§ Your instructions
For the entries below, how many lines include the word "Eпископ"? Give the figure and nothing more.

§ Records for this task
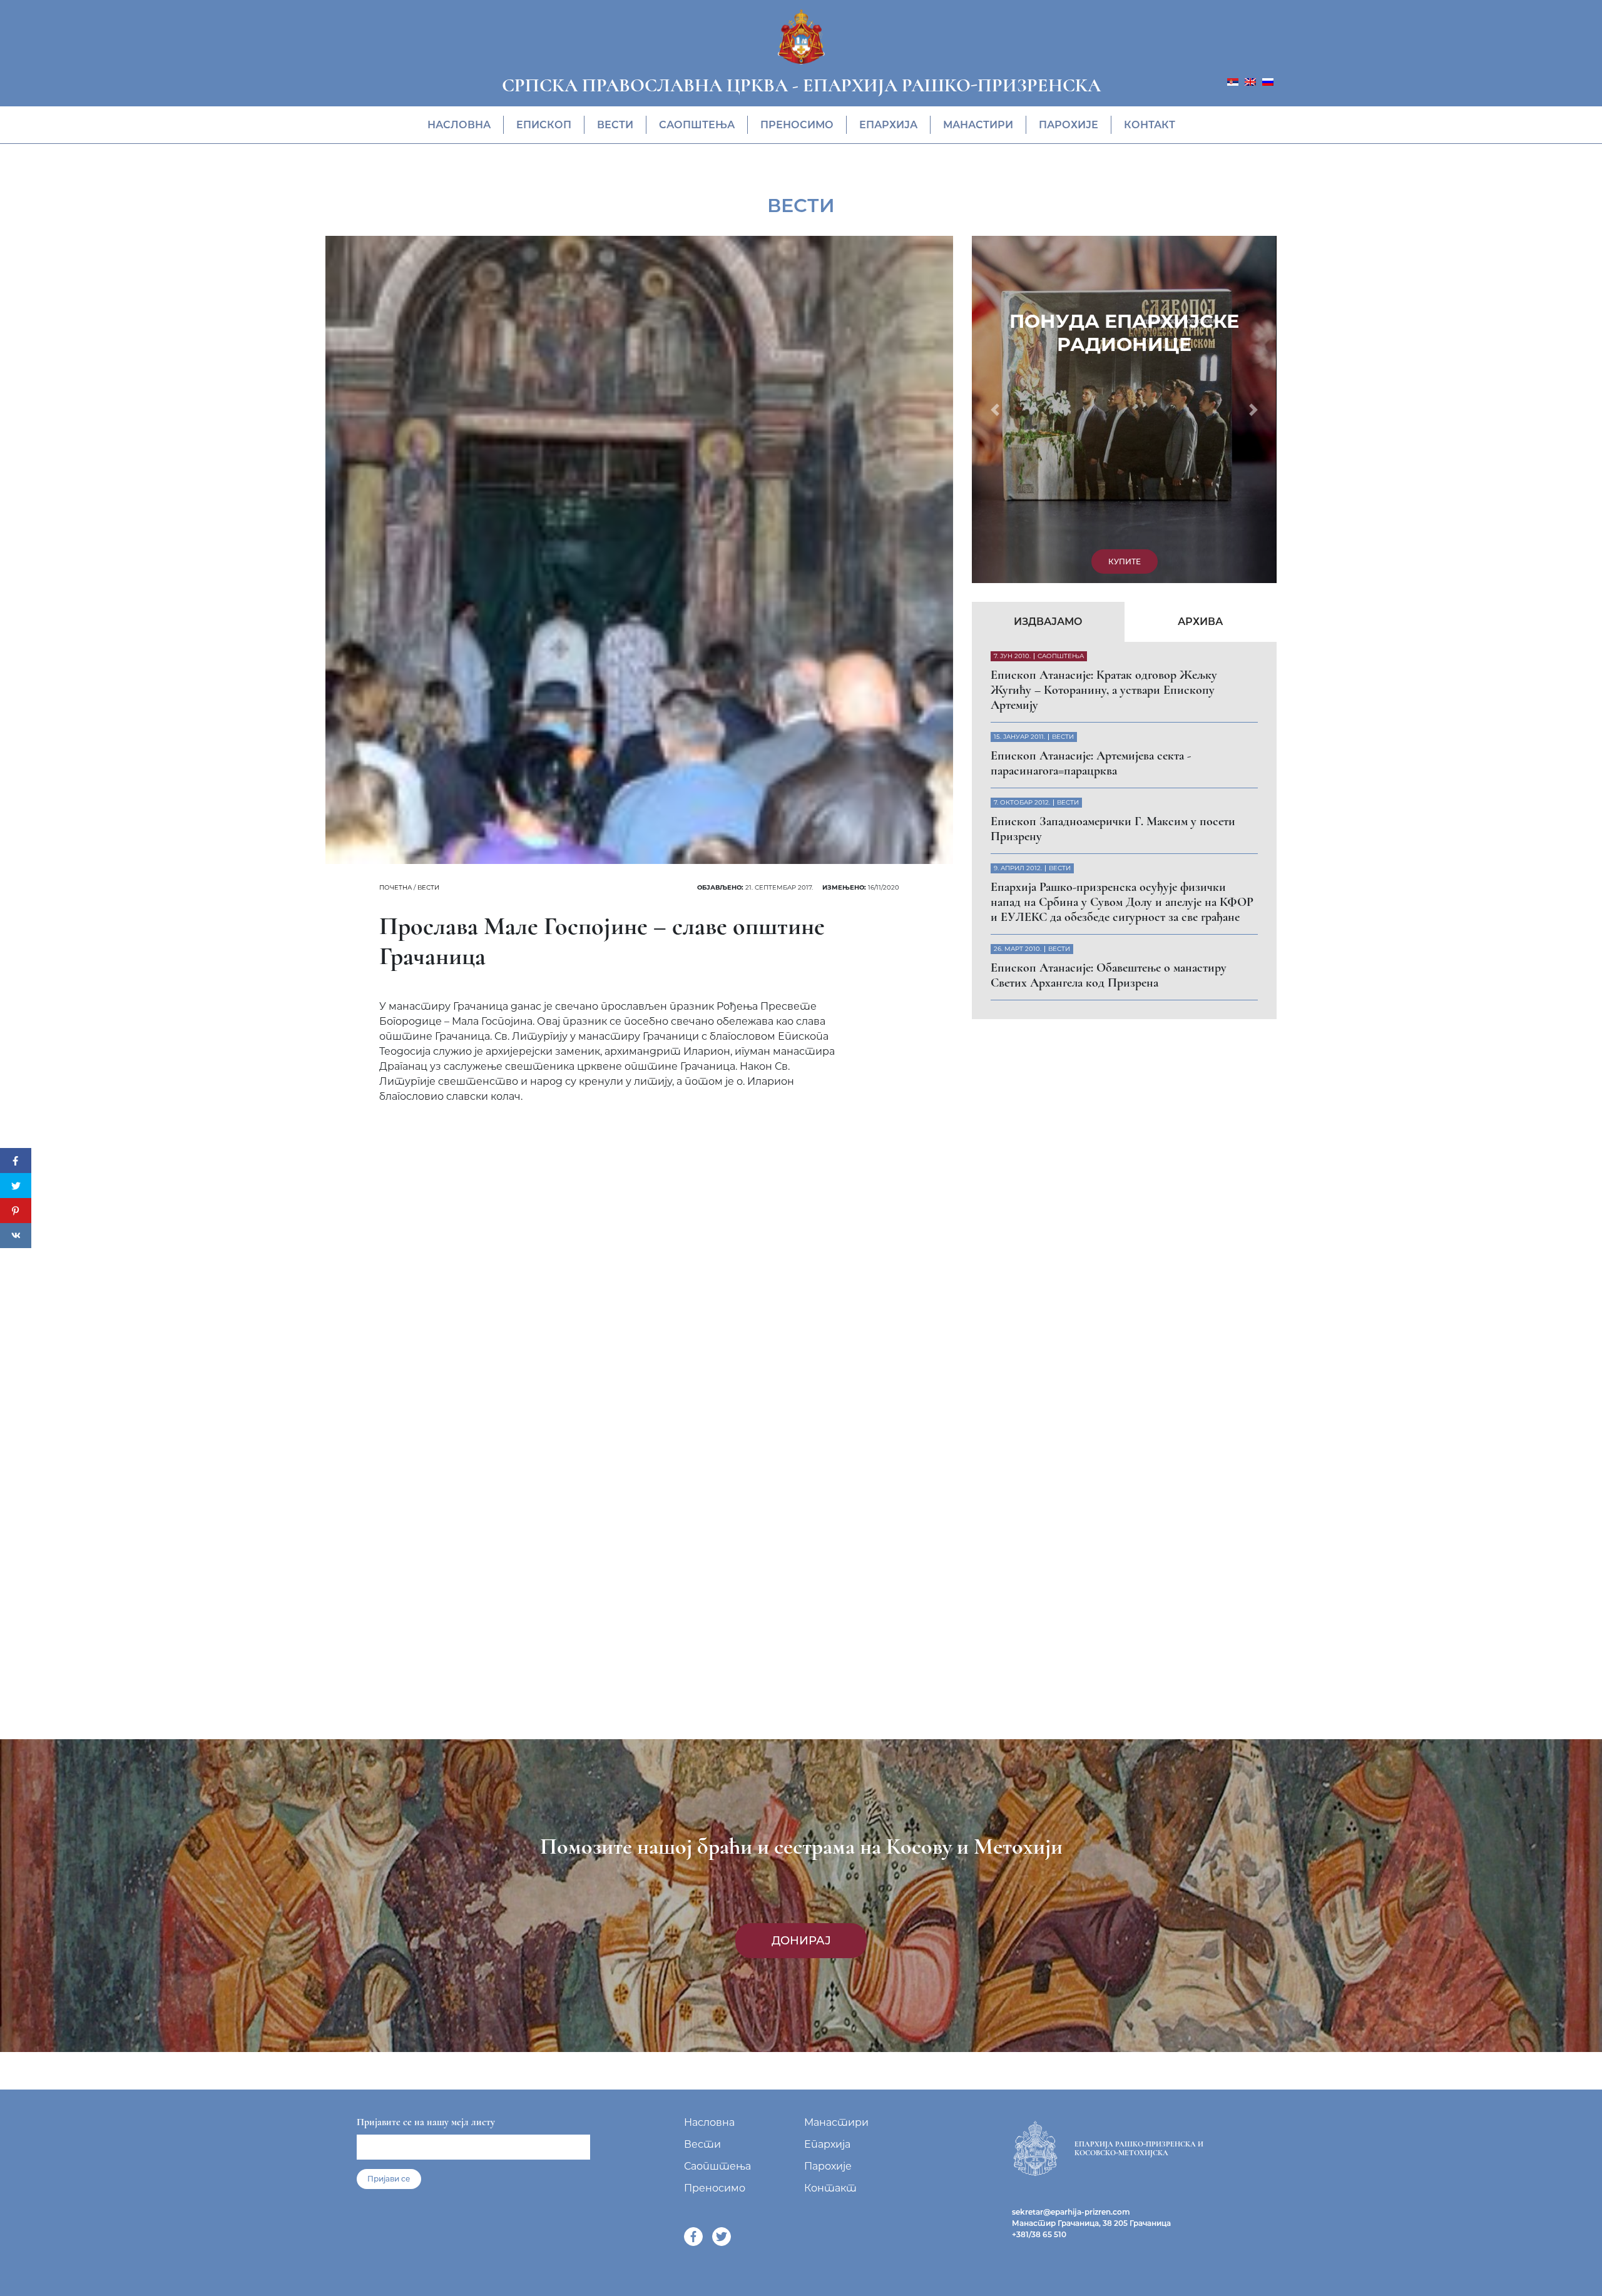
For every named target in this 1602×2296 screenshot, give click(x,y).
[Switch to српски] (1232, 81)
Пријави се (389, 2178)
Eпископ (543, 125)
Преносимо (797, 125)
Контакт (1149, 125)
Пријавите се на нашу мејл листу (426, 2122)
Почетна (395, 887)
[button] (995, 243)
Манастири (978, 125)
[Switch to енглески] (1250, 81)
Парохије (1068, 125)
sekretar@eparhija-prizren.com (1071, 2212)
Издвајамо (1048, 289)
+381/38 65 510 (1039, 2234)
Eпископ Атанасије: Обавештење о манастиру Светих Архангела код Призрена (1109, 643)
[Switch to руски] (1267, 81)
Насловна (459, 125)
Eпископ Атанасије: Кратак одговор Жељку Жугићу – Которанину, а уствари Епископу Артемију (1104, 357)
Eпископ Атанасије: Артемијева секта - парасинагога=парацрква (1091, 431)
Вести (615, 125)
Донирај (801, 1941)
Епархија (888, 125)
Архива (1200, 289)
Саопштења (697, 125)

§ Exercise response
4